Find all functions \(f (x)\) such that \(f (2x + 1) = 4x^2 + 14x + 7\).
The function \(f\) is such that for any positive \(x\) and \(y\) the equality \(f (xy) = f (x) + f (y)\) holds. Find \(f (2007)\) if \(f (1/2007) = 1\).
The function \(f (x)\) is defined and satisfies the relationship \((x-1) f((x=1)/(x-1)) - f (x) = x\) for all \(x \neq 1\). Find all such functions.
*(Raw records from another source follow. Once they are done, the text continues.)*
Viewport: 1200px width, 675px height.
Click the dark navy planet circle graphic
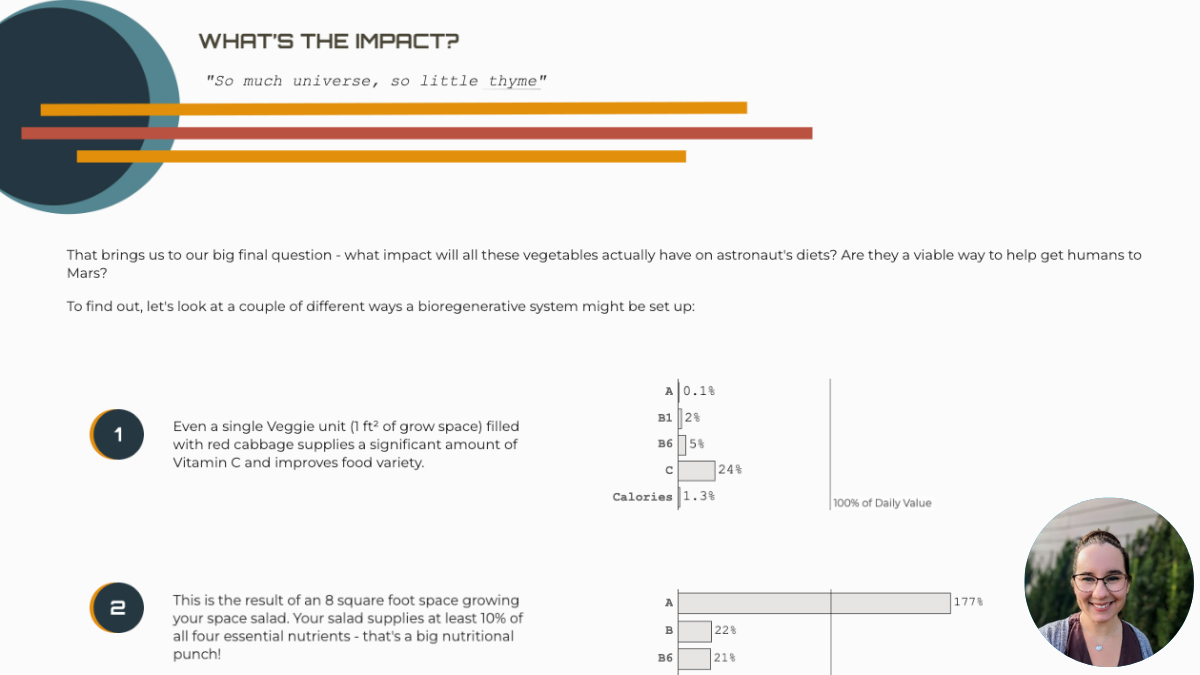(70, 110)
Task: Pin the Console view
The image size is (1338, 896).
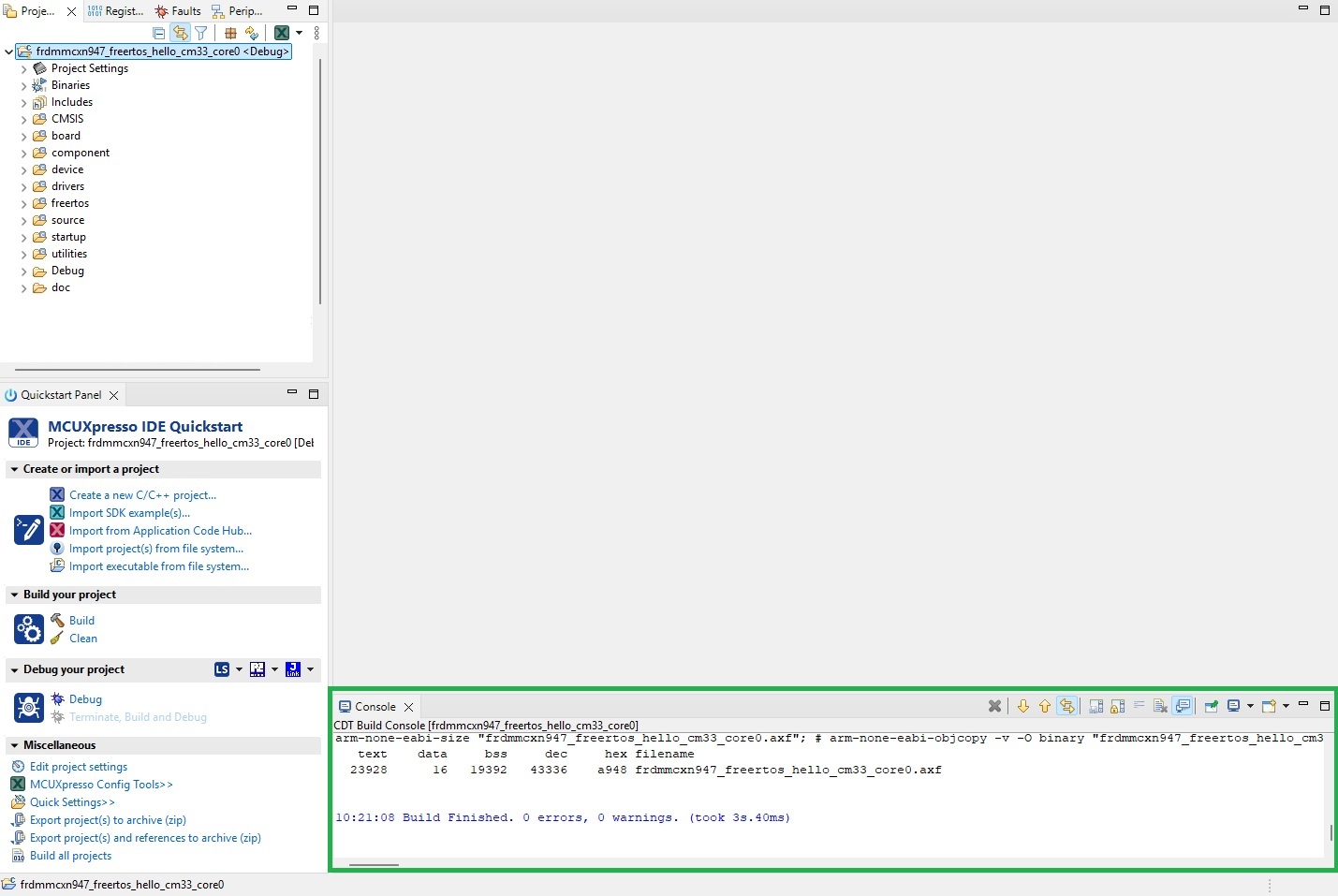Action: [1211, 706]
Find all the functions \(f\colon \mathbb {R} \rightarrow \mathbb {R}\) which satisfy the inequality \(f (x + y) + f (y + z) + f (z + x) \geq 3f (x + 2y + 3z)\) for all \(x, y, z\).
Is there a bounded function \(f\colon \mathbb{R} \rightarrow \mathbb{R}\) such that \(f (1)> 0\) and \(f (x)\) satisfies the inequality \(f^2 (x + y) \geq f^2 (x) + 2f (xy) + f^2 (y)\) for all \(x, y \in \mathbb{R}\)?
On a function \(f (x)\), defined on the entire real line, it is known that for any \(a>1\) the function \(f (x) + f (ax)\) is continuous on the whole line. Prove that \(f (x)\) is also continuous on the whole line.
Find all functions \(f (x)\) defined for all real values of \(x\) and satisfying the equation \(2f (x) + f (1 - x) = x^2\).
Suppose that there are 15 prime numbers forming an arithmetic progression with a difference of \(d\). Prove that \(d >30,000\).